When I think back on what scared me as a child, I tend to laugh at how paranoid and crazy I was–there’s nothing to fear in one’s own home, for example. As an adult it’s easier to put those irrational fears aside, with the knowledge that everything is probably going to be okay and the worst thing most likely won’t happen. Joe Dante thinks differently. In The Hole, his first film following a seven-year hiatus, he pitches three plucky kids against a seemingly bottomless hole that somehow knows all about their deepest, darkest fears and is going to thrust them upon them as soon as they’re alone.
Although it was marketed as a kids’ flick, achieving a PG cert in the UK and a PG-13 in the US (where, sadly, it didn’t receive a proper theatrical release), The Hole is a truly terrifying film. It sounds silly, because it’s aimed at children and it has a bit of a Goosebumps feel to it but, when you think back on it, what was scarier than Goosebumps? Or worse, the nightmare-inducing Are You Afraid Of The Dark? Even as an adult, those stories stick in your head. They crawl under your skin and make you question everything.Kids’ horror, as a sub-genre, has changed significantly over the years and it certainly isn’t what it used to be. In our increasingly-PC society, there simply isn’t a market for movies like The Hole anymore. Children can’t take it, we are told, they just scare too easily. However, box office records disagree as, time and time again, gross, borderline scary concoctions such as Paranorman, Frankenweenie and this year’s brilliant The Boxtrolls prove that kids really do want to be frightened.
The Hole kicks off like a standard tween adventure movie: two warring brothers move into a new house, with their very busy mother who’s conveniently never around, only to discover something sinister is lurking beneath that they cannot explain. What sets this movie apart from others of its ilk is right from the outset the tone is dark and brooding–it’s not just a suggestion that something bad is going to happen, it’s an assurance.
There are also some rather clever elements of the unknown that have nothing to do with the hole itself, culminating in the revelation that the family must keep moving because the abusive father (currently serving a lengthy prison sentence) keeps locating them and sending threatening letters.
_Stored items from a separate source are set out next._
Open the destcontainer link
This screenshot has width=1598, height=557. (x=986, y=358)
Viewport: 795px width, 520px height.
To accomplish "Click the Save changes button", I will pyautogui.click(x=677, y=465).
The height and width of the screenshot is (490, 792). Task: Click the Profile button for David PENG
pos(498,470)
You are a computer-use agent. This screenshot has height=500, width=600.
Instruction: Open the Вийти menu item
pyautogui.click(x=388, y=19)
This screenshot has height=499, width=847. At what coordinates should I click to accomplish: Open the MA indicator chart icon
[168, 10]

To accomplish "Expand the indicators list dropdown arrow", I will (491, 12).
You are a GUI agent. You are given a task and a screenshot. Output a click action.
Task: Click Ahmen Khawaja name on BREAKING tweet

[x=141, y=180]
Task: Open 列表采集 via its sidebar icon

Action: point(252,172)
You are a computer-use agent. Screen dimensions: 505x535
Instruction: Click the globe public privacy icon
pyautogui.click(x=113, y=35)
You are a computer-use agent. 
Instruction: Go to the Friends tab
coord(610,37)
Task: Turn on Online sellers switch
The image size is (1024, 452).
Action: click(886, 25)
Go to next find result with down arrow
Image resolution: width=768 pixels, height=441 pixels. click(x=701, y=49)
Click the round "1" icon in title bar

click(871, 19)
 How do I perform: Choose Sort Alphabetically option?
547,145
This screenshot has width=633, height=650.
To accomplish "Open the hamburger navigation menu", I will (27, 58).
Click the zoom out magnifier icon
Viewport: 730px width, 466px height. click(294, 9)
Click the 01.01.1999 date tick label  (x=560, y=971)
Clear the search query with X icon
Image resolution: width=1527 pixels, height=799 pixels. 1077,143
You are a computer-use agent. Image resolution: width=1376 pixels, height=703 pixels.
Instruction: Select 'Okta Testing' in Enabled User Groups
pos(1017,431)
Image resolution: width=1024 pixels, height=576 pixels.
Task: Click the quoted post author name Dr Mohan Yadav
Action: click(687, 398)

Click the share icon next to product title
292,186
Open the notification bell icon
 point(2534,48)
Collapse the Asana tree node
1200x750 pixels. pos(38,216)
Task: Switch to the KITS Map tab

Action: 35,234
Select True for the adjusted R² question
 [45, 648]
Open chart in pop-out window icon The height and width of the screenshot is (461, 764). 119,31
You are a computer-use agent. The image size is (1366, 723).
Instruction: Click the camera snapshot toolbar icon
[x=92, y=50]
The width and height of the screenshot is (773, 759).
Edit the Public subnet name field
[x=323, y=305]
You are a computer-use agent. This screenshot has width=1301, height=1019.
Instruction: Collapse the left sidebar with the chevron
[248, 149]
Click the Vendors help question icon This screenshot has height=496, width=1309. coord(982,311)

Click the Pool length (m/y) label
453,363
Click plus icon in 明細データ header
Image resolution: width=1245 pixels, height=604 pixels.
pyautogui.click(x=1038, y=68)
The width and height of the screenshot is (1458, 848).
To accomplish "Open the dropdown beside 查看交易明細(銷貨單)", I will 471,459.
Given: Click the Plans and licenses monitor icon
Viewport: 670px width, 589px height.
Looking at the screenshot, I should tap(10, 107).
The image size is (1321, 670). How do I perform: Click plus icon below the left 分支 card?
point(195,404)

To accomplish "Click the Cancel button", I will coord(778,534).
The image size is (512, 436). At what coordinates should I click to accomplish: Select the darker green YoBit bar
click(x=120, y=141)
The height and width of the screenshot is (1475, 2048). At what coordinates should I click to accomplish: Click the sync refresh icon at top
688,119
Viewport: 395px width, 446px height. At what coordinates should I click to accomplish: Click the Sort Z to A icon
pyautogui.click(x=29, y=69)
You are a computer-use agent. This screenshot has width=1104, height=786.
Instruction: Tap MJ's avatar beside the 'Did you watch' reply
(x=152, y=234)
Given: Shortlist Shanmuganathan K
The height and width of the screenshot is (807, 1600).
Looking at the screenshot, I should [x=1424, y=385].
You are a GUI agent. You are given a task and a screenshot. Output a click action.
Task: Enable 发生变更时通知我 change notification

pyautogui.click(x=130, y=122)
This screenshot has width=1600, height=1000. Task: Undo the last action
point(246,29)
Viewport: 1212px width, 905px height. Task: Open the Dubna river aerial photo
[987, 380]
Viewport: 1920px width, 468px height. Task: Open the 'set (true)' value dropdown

Sure enough, when the eldest brother’s fear is finally revealed, it is their father, presented here as a giant, hulking presence brandishing a big belt in one hand, an image that in itself is an incredibly brave move for a kids’ movie.
Elsewhere, the girl next door is being haunted by a childhood friend who perished at an amusement park (a tragedy for which she blames herself), while the younger brother is terrorized by a clown doll, the SFX for which prove that Dante still knows his way around creepy little cretins. The clown is a remarkably frightening creation, creeping around and leaping across the room with horrifying precision. There are a number of inventive, very tense sequences (a cameo from the great Bruce Dern, who perishes amongst a load of fast-smashing light-bulbs, is particularly noteworthy) but the clown is the real star here.
When the kids eventually venture down, as they must, the set (a nightmarish bedroom/living room) is very well-designed and utterly three-dimensional, even when watched in 2D. There is a paranormal edge to the proceedings, but the family home setting, and the decision to physically create the world lurking underneath it, roots everything in the realistic.
The Hole is a genuinely tense, spooky and atmospheric chiller that taps into the childhood fear of being left alone at home. The score has some Goosebumps-esque flourishes, which may give some indication of who the target market is, however, this is much darker territory. The abusive father angle ensures this isn’t a typically creepy entry into the adventure movie pantheon, or even simply a flick for kids, and instead gives it an almost subversive edge. It may sound slightly childish, but horror often starts at home.